*WORK ITEM*:
Take the lines from the one containing "1458x812 pixels." through the final line below and restate them exactly. Omit the pictures.

*RECORDS SUPPLIED*:

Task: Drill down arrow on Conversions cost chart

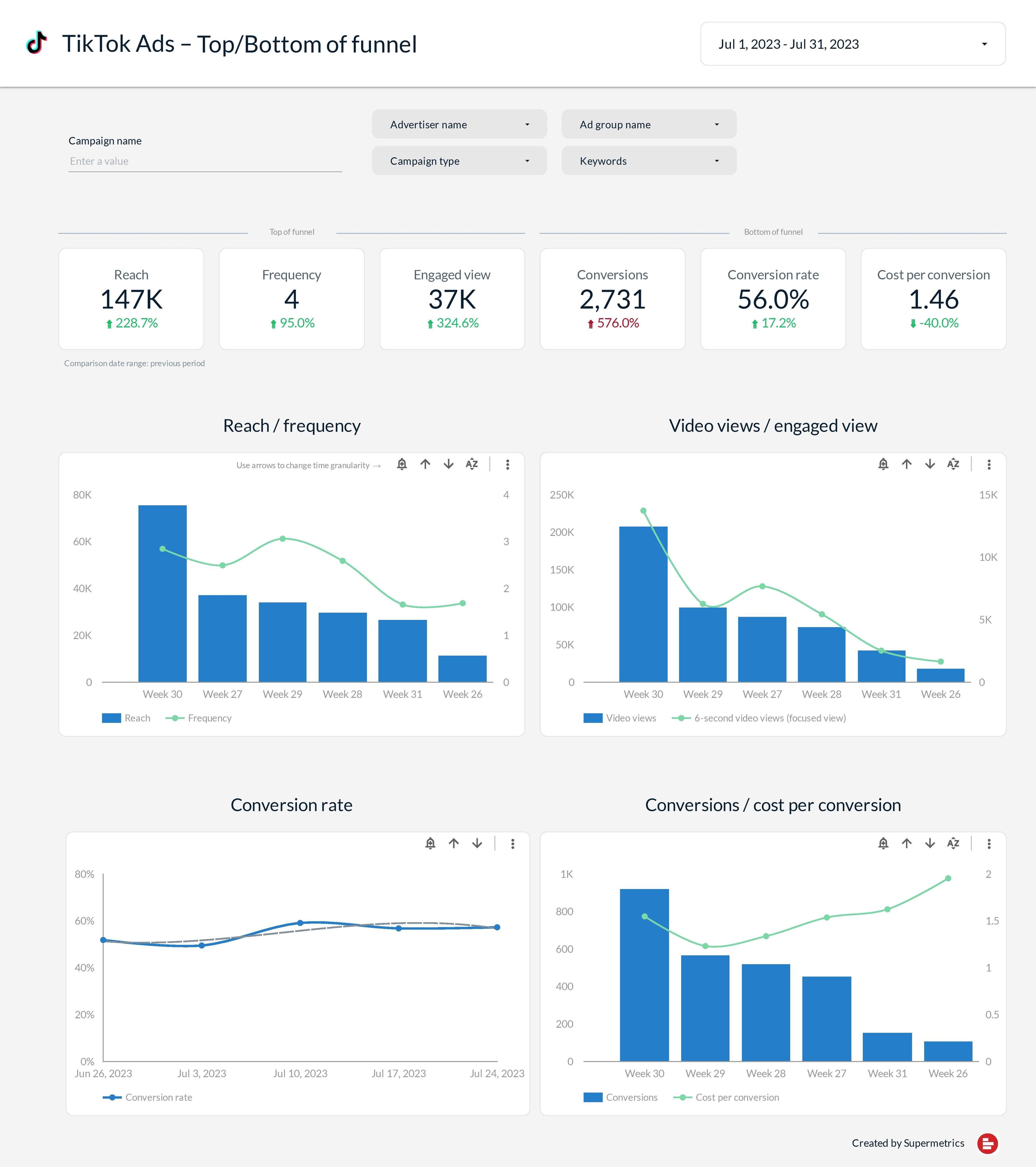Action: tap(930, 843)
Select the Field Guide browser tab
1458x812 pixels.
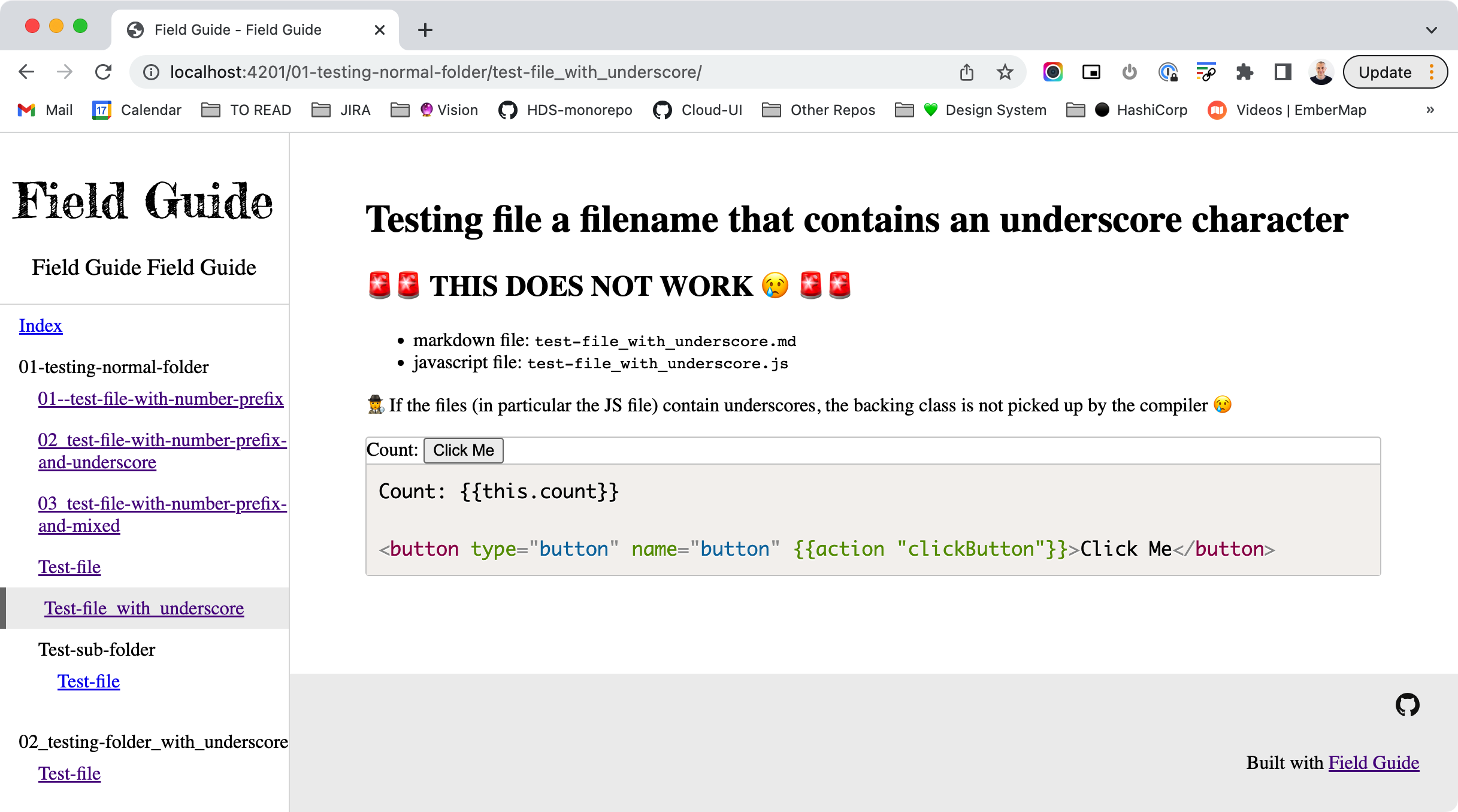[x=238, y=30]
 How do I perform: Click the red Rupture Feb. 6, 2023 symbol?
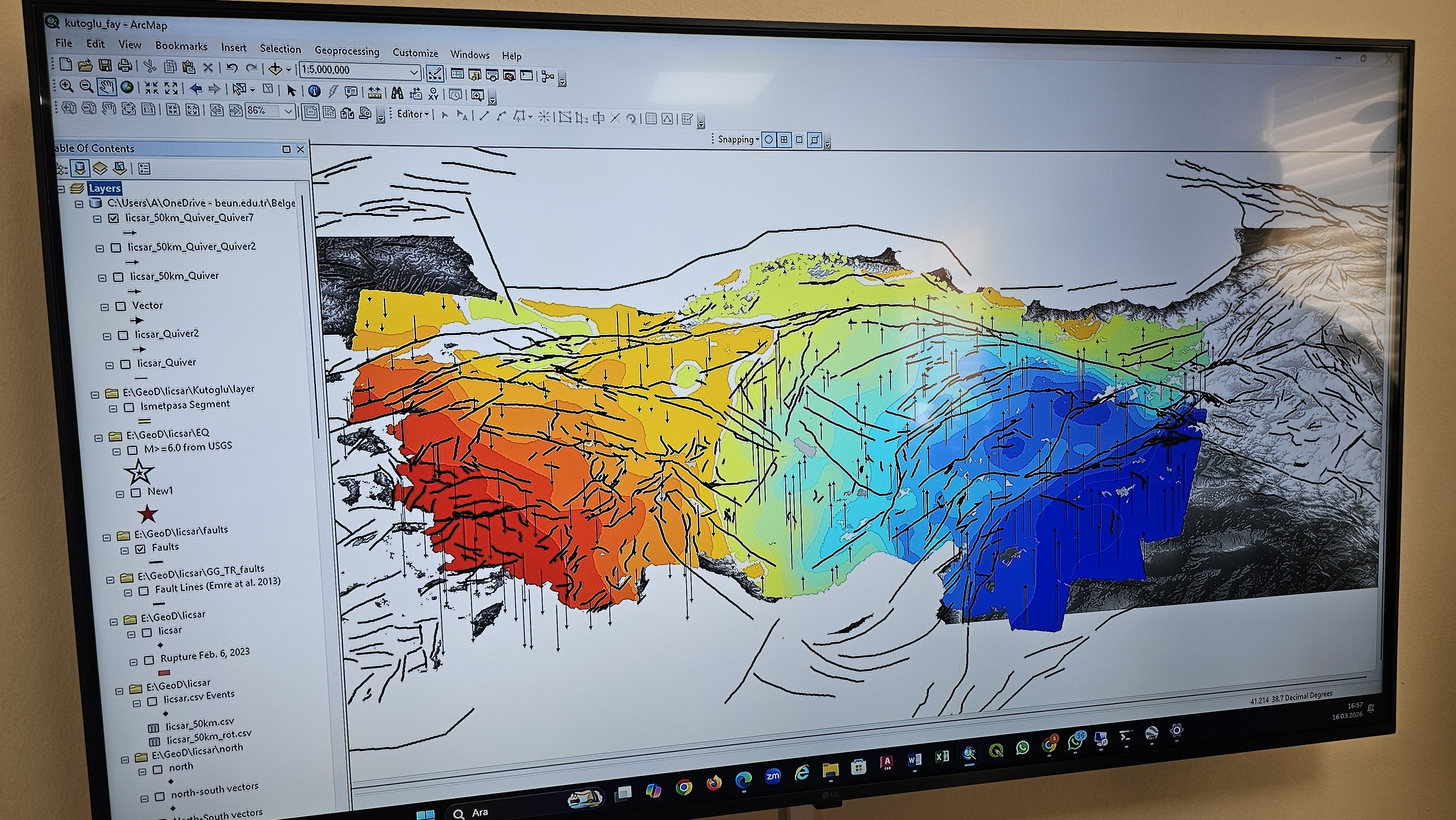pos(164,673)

*TASK ANSWER*:
1458x812 pixels.
[x=238, y=30]
 How do I perform: Click the red Rupture Feb. 6, 2023 symbol?
pos(164,673)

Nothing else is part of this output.